It has often been said that if you see a cockroach in someone's home that unsanitary conditions must be present.  For years it has been ingrained in peoples minds that the presence of cockroaches almost certainly brings with it filth and disease.   Unfortunately for restaurant owners, bakeries, catering companies, etc, pest control can be a two edged sword.  On one hand trying to keep roaches - especially German roaches at  a low level of infestation can cost thousands of dollars a year.   Still - an occasional cockroach ruins someone's meal.  Also if someone sees a cockroach, then almost certainly the rumor begins to spread, resulting in unpaid meal tickets,  lost customers,  visits from the local health official and in the worst case scenario -  a lawsuit.  There was actually one case in Dallas where a restaurant patron claimed that she had been bitten by a "Brown Recluse" spider during her visit.  She received a nice settlement since the pest company that serviced that account had a
100% Pest Elimination Guarantee !

Pest control in food handling establishments can be performed by an unlicensed person in some states.  If you are interested in doing your own pest control in a food related facility, be certain that it is legal.  Proper Pest Control in Food Handling Establishments requires a special understanding of pesticide uses, laws and regulations.   Only those residual insecticide formulations that bear directions on their labels for such use can be used for pest control in food handling establishments. Typical labels bear wording such as "Food areas: limited to crack and crevice treatment only.  Applications of this product in the food areas of food-handling establishments, other than as a crack and crevice treatment, are not permitted." Before you decide which insecticides can be used for control in these areas, certain terms, as defined by EPA, must be understood.

How To Kill German Cockroaches in Restaurants and Food Areas

There are three types of residual applications recognized by the United States Environmental Protection Agency: GENERAL, SPOT, AND CRACK AND CREVICE. Each may be used in certain areas of food-handling establishments and are defined as follows:

General Applications: Treatments made to broad expanses of surfaces such as walls, floors, and ceilings or as an outside treatment. This is permitted only in non-food areas, using only those insecticides so registered.

Fogging, ULV (Ultra Low Volume) or "Space" Spraying :   Exactly what it means, the application of pesticides (always non-residual) to broad expanses of space or to entire rooms or buildings.  The application of fogging pesticides can be as simple as using a can of aerosol pyrethrin CB80 Aerosol, or more complicated as is the case when using an electric machine such as the Dyna Fog ULV Mister / Fogger, or the B&G Electric Fogger.

Barrier Treatment: is usually considered the application of pesticides to thresholds and other entrances, the foundation and soil adjacent to the exterior walls. Some pesticides contain explicit instructions for this use. Some outdoor insects or related pests may become an invader or nuisance when populations build up. A barrier treatment with residual sprays, dusts or granules may be beneficial in controlling the pest. 

Spot : Application to limited areas on which insects are likely to occur, but which will not be in contact with food or utensils and will not ordinarily be contacted by workers. These areas may occur on floors, walls and bases or undersides of equipment. For this purpose, a "spot" will not exceed two square feet. Until recently, this application could be used only in non-food areas. However, some insecticides have received EPA approval for label directions permitting spot applications in food areas. This wordage will appear on the labels of other insecticides as more data are collected.

━━━━━━━━━━━━━━━━

APPLY WHAT YOU READ:
#1 From the text on restaurant pest control, list the types of residual applications that the United States Environmental Protection Agency recognizes.
#2 Copy out the part of the text on restaurant pest control that begins at the words "Pest control in food handling establishments can" and ends after "must be understood.", substituting "products" for "formulations".

━━━━━━━━━━━━━━━━

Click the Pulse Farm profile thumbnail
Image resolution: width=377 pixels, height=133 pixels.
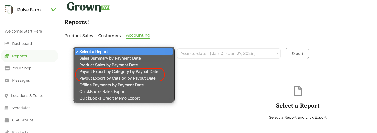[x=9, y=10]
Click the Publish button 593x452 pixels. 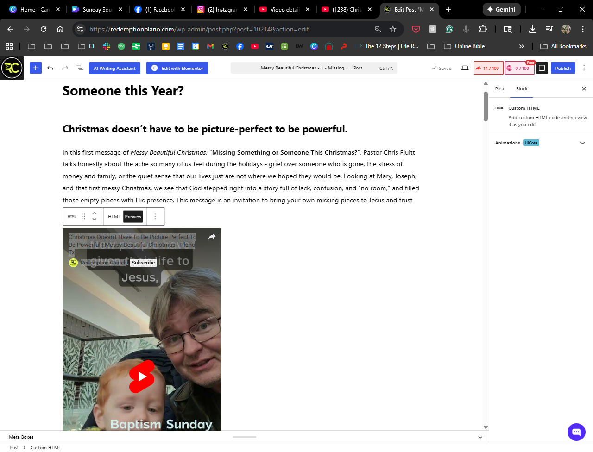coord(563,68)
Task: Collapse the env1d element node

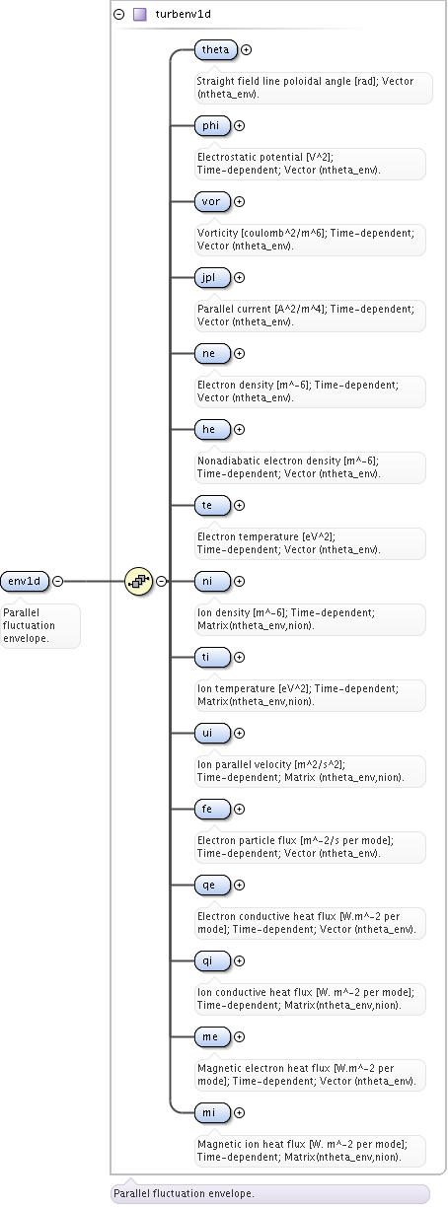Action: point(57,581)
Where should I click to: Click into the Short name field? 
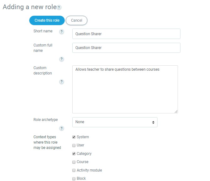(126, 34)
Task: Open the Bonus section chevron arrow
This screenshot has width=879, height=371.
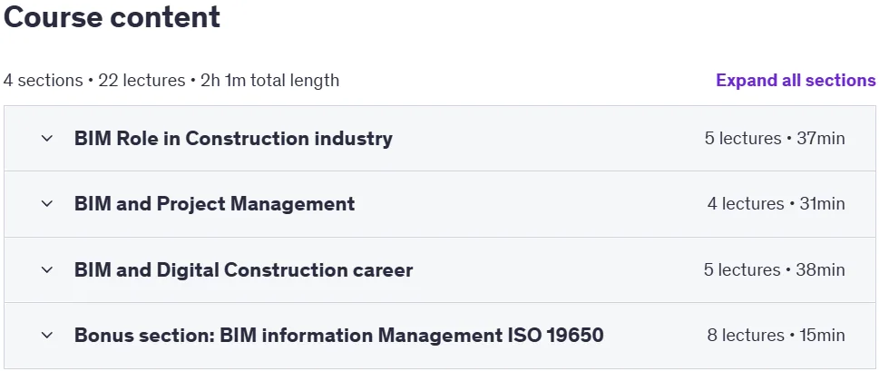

━━━━━━━━━━━━━━━━

ANSWERS FOR EACH ITEM:
#1 General, Spot, and Crack and Crevice

#2
Pest control in food handling establishments can be performed by an unlicensed person in some states.  If you are interested in doing your own pest control in a food related facility, be certain that it is legal.  Proper Pest Control in Food Handling Establishments requires a special understanding of pesticide uses, laws and regulations.   Only those residual insecticide products that bear directions on their labels for such use can be used for pest control in food handling establishments. Typical labels bear wording such as "Food areas: limited to crack and crevice treatment only.  Applications of this product in the food areas of food-handling establishments, other than as a crack and crevice treatment, are not permitted." Before you decide which insecticides can be used for control in these areas, certain terms, as defined by EPA, must be understood.